When a baby cries, he or she cries out for help. “Please, please, I need food-my tummy is empty. “ “Please, please, I have a dirty diaper and need to be changed.” “Please, please, I need connection, I want attention, I want to be held and loved.” Love calls us to listen and move, take action. We hopefully wouldn’t think of not answering the cry that the baby makes for their essential needs to be met. (Yes, at some point, we need to help them learn to self-soothe but that isn’t where I am going with this post.) In their earliest days, before we are helping them learn to self-soothe, they cry out and we answer whether we are exhausted and have needs of our own or not. I’m talking about listening that is a bid for us to take action as an act of love.
When our spouses make a bid for connection-in a way they are ‘crying out’ for connection. What might that look like? Maybe it’s a spoken, ‘I love you.’ Maybe it’s your husband coming up behind you while you are doing dishes and nuzzling your neck. Maybe it’s as simple as your spouse looking at you-a wordless bid.
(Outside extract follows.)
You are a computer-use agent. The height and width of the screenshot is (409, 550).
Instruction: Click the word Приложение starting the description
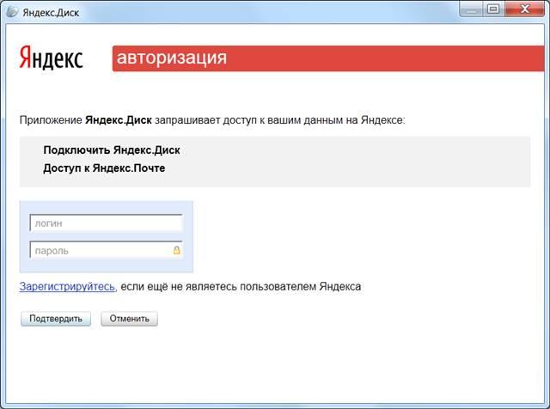[51, 120]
In an interview on Focus on the Family, Brant Hansen, author of The Men We Need, talks about even the slightest hesitation, the slightest withholding in responding your spouse saying, “I love you” can be devastating.
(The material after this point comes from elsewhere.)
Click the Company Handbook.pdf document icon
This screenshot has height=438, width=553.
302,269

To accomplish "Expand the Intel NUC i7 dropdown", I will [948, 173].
I remember early on in marriage-my husband making that bid for connection and getting all flirty while I was doing dishes. Me barefoot in the kitchen, doing dishes must have been a turn on I guess. I remember just wanting to get the dishes done and the kitchen cleaned up-so I could maybe relax before doing it all over again the next day, being bone tired. I remember feeling like he was inconveniencing me. How awful is that to admit? I shut down his bid for connection. I remember saying to him, “Tony Robbins says that, ‘we are either helping or hurting in everything we do’, and right now you are not helping.” Yes, I said it with a little playfulness, but at the same time, I wasn’t answering that bid for connection. I could have been playful and throw some bubbles at him, pinched his butt or turned around and given him a kiss he wouldn’t forget. We shoot down our spouses enough and they quit making that bid for connection eventually. No one likes to be rejected. I, of course, not getting it, not understanding, not ‘listening’ to that bid for connection had no idea I was rejecting him because I was so focused on getting all my tasks done.
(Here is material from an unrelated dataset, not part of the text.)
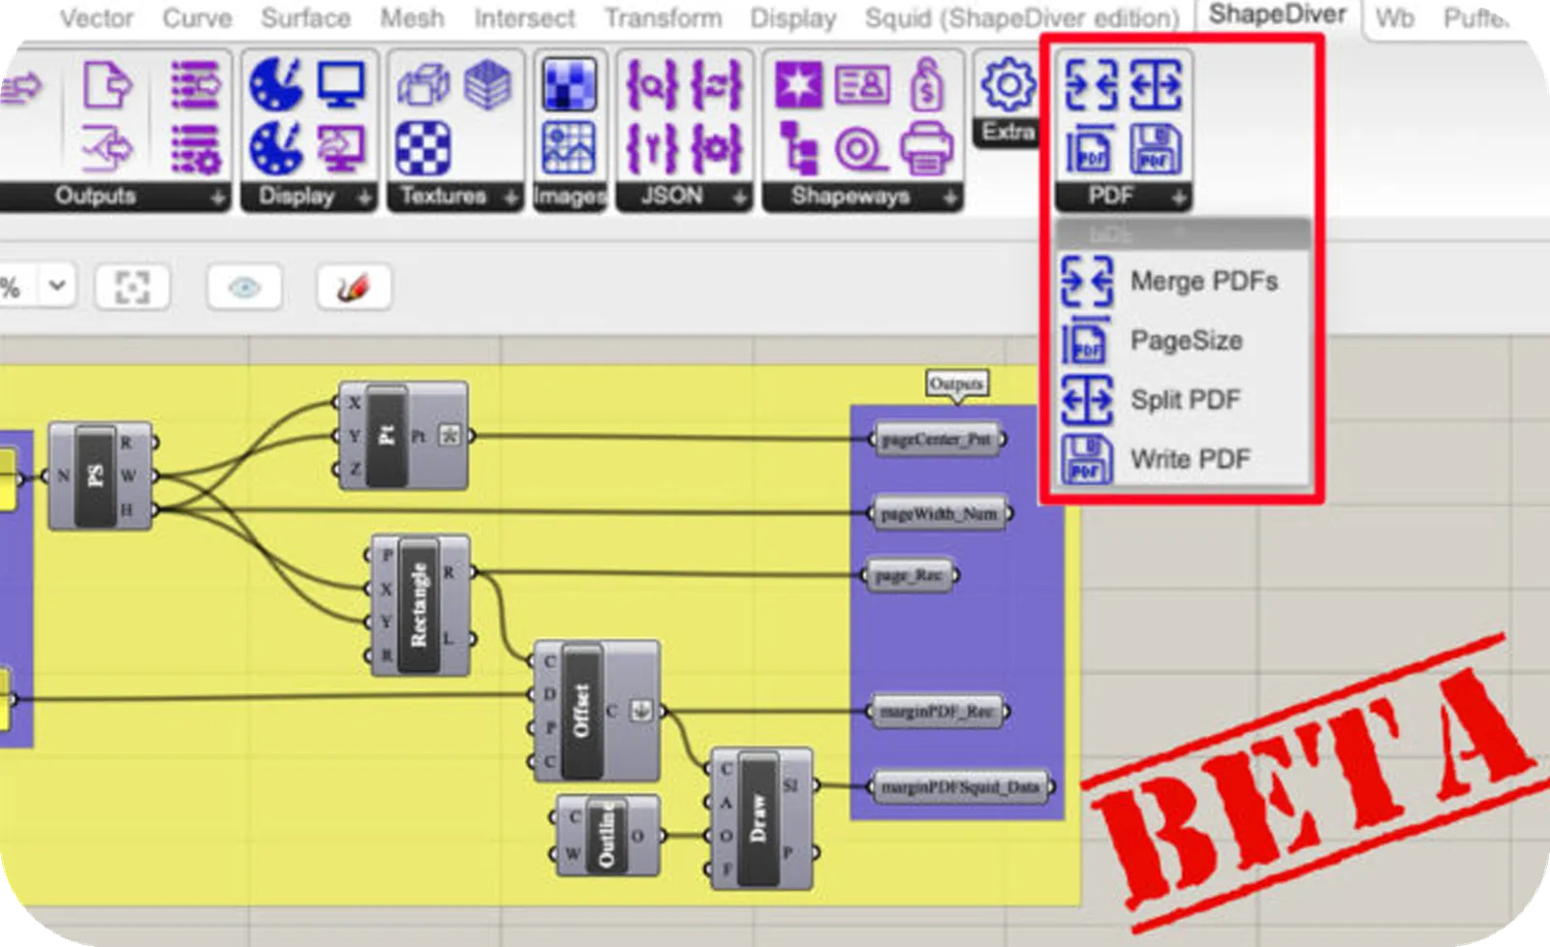
Task: Select the PageSize tool
Action: point(1187,341)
Advice: listen for the many myriad ways your spouse makes that bid for connection. It may be the raised eyebrows, it may be physical touch, it may be an indirect question/comment….it may be them lamenting at the sink they are tired while doing dishes. Jump in and help. It may come in as a suggestion that you do something together (an indirection question by making a suggestion). Listen for the bid and turn towards your spouse. Even if you can’t drop everything in the moment, you can still let them know you ‘hear’ them and looking at them, acknowledge their bid. “I would love to but, my feet at in the fire at the moment. Can we connect later and visit about this, I do want to hear what you have to say.” Let them know you want to connect.
Turn towards the bid….answer the cry.